Processing file1.csv now.
['Sepal.Length', 'Sepal.Width', 'Petal.Length', 'Petal.Width', 'Species']
['5.1', '3.5', '1.4', '0.2', 'setosa']
['4.9', '3', '1.4', '0.2', 'setosa']
['4.7', '3.2', '1.3', '0.2', 'setosa']
Processing file2.csv now.
['Sepal.Length', 'Sepal.Width', 'Petal.Length', 'Petal.Width', 'Species']
['5.1', '3.5', '1.4', '0.2', 'setosa']
['4.9', '3', '1.4', '0.2', 'setosa']
['4.7', '3.2', '1.3', '0.2', 'setosa']
Processing file3.csv now.
['5.1', '3.5', '1.4', '0.2', 'setosa']
['4.9', '3', '1.4', '0.2', 'setosa']
['4.7', '3.2', '1.3', '0.2', 'setosa']
Processing file4.csv now.
['5.1', '3.5', '1.4', '0.2', 'setosa']
['4.9', '3', '1.4', '0.2', 'setosa']
['4.7', '3.2', '1.3', '0.2', 'setosa']
Processing file5.csv now.
['Sepal.Length', 'Sepal.Width', 'Petal.Length', 'Petal.Width', 'Species']
['5.1', '3.5', '1.4', '0.2', 'setosa']
['4.9', '3', '1.4', '0.2', 'setosa']
['4.7', '3.2', '1.3', '0.2', 'setosa']
Processing file6.csv now.
['5.1', '3.5', '1.4', '0.2', 'setosa']
['4.9', 

In [120]:
input_file.name

'file1.csv'

## Checking for delimiters

Now that we can get inside these files, let's test for delimiters. First do some Googling and see if you can come up with some good approaches. 

---

Some dead space to make it easier to not peek ahead.
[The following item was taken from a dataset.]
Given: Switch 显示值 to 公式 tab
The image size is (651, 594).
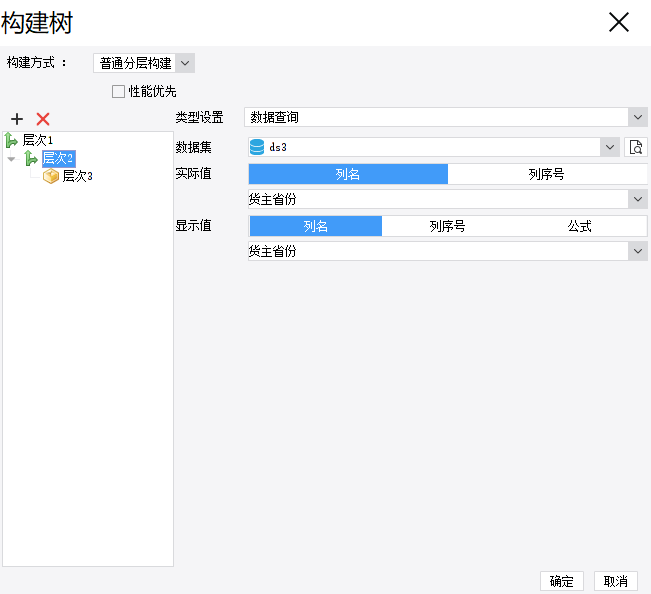Looking at the screenshot, I should [x=580, y=226].
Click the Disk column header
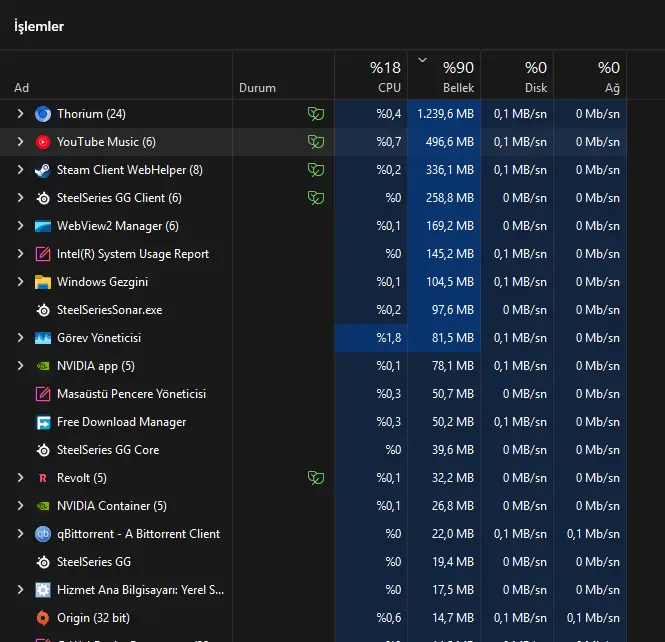Image resolution: width=665 pixels, height=642 pixels. click(517, 76)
Practice the searching!

---

For real!

---

Okay, let's get on with it.

The `csv` module has a super-useful function called `sniffer`. It'll just let you test for delimiters. Let's see it in action. (Also, we're going to store the delimiters in a dictionary keyed to file name so that we can use them later.)

In [89]:
import csv

delimiters = dict() 

# Start by reading in all the files again.
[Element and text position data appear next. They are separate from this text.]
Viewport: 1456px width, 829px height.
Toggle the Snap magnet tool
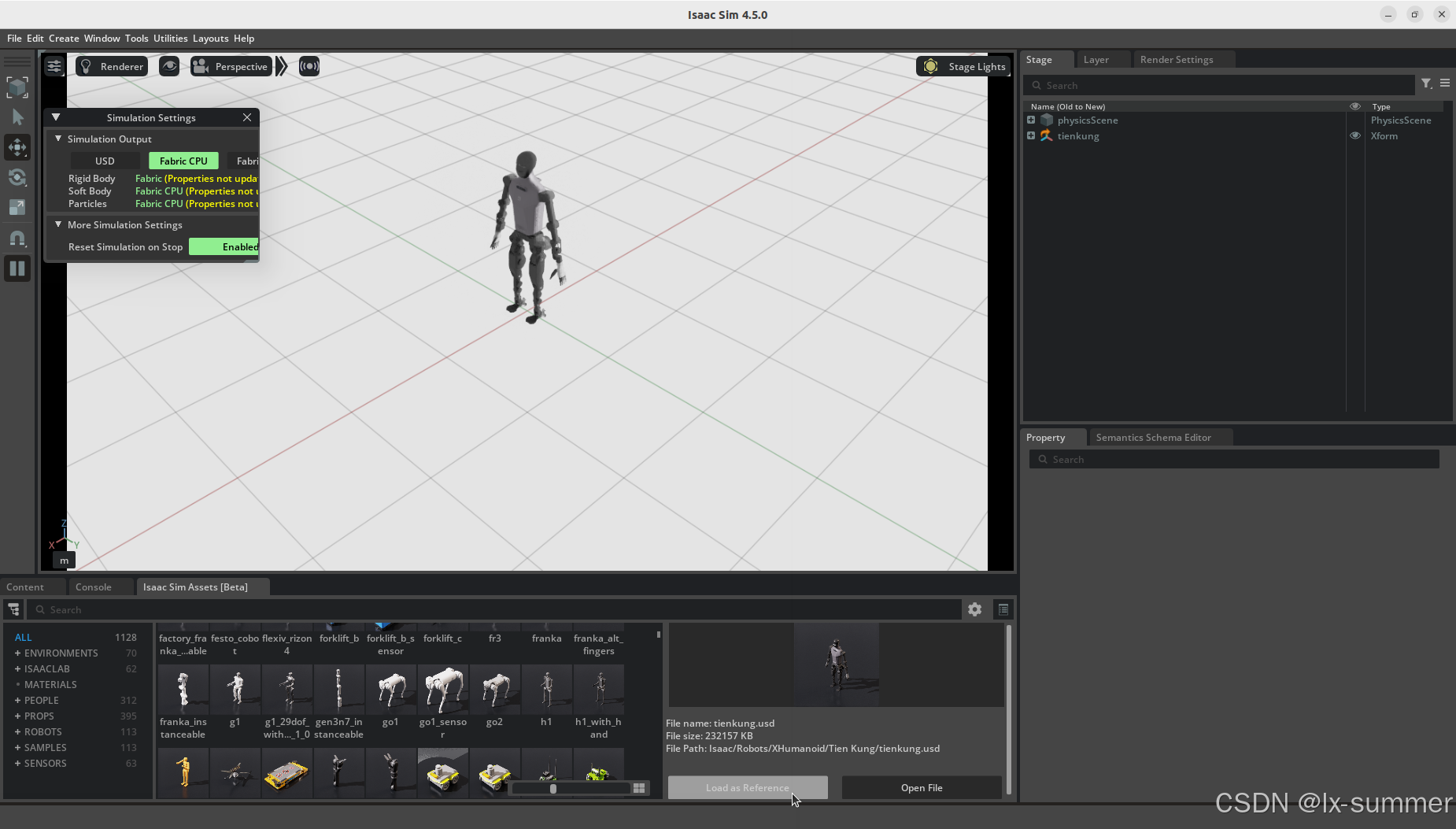click(x=17, y=239)
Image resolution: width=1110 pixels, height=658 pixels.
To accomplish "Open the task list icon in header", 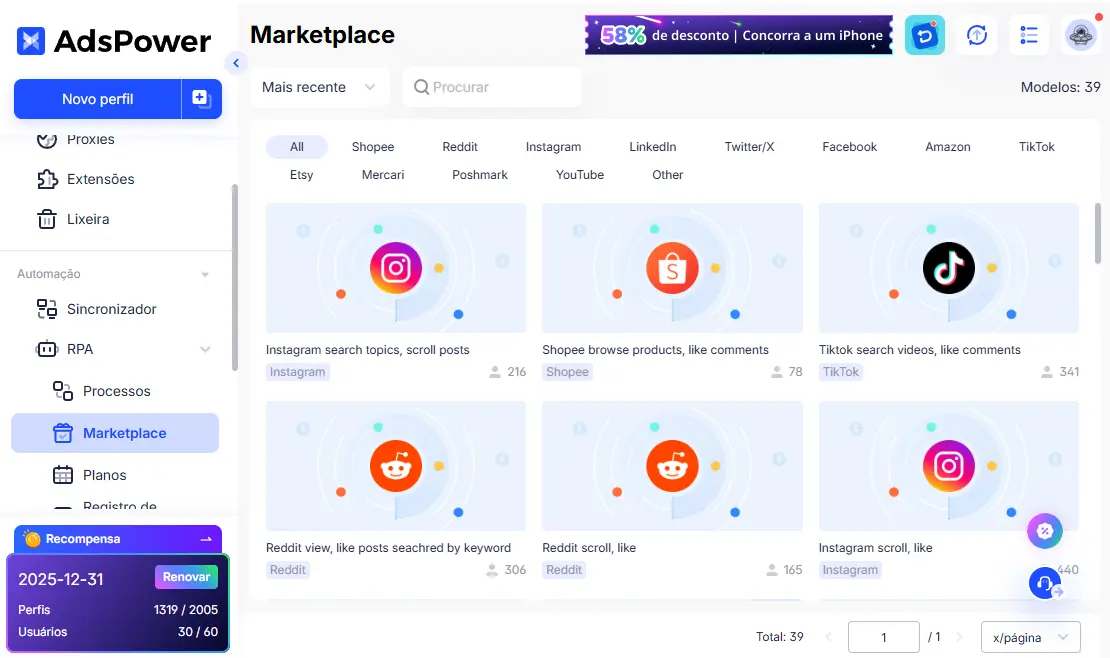I will coord(1029,36).
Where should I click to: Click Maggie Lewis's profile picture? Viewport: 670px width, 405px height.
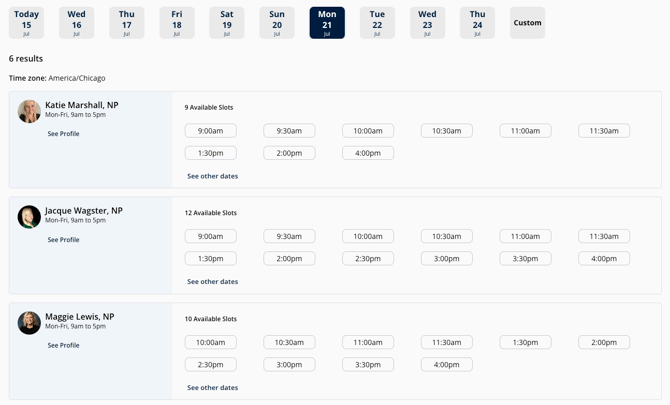29,323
for this_zf in zip_files :
    with ZipFile("data/" + this_zf,'r') as zf :
        zipped_files = zf.namelist()

        for file_name in zipped_files :
            input_file = zf.open(file_name,'r')
            input_file = io.TextIOWrapper(input_file,encoding="utf-8")
            
            dialect = csv.Sniffer().sniff(sample=input_file.readline(),
                                          delimiters=[",",";","\t"])
            
            delimiters[file_name] = dialect.delimiter
            
            print(" ".join(["It looks like",
                           file_name,
                           "has delimiter",
                           dialect.delimiter,
                           "."]))

            input_file.close() # tidy up

It looks like file1.csv has delimiter 	 .
It looks like file2.csv has delimiter , .
It looks like file3.csv has delimiter , .
It looks like file4.csv has delimiter ; .
It looks like file5.csv has delimiter , .
It looks like file6.csv has delimiter , .
It looks like file7.csv has delimiter ; .
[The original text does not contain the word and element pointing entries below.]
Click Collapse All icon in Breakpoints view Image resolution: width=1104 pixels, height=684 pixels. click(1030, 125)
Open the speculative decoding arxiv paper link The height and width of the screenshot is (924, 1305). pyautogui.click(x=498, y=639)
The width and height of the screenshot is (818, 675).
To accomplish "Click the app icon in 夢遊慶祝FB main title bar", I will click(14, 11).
Let's read through this and try to interpret what's going on. 

## Checking for Headers

Now that we can find the delimiters, let's check for the presence of headers. First, let's 
just split the first line based on the delimiter and print that out. 

In [None]:
for this_zf in zip_files :
    with ZipFile("data/" + this_zf,'r') as zf :
        zipped_files = zf.namelist()

        for file_name in zipped_files :
            input_file = zf.open(file_name,'r')
            input_file = io.TextIOWrapper(input_file,encoding="utf-8")
            
            this_delimiter = delimiters[file_name]
            
            for line in input_file :
                print(line.strip().split(this_delimiter))
                break

            input_file.close() # tidy up

Now rewrite the above cell so that you test for the presence of a header row and write out the True or False value.

In [None]:
# your code here

##  Mix of Quotes and Not

There are some simple ways we can probably deal with quotes for the Wedge. If we get here, we'll discuss.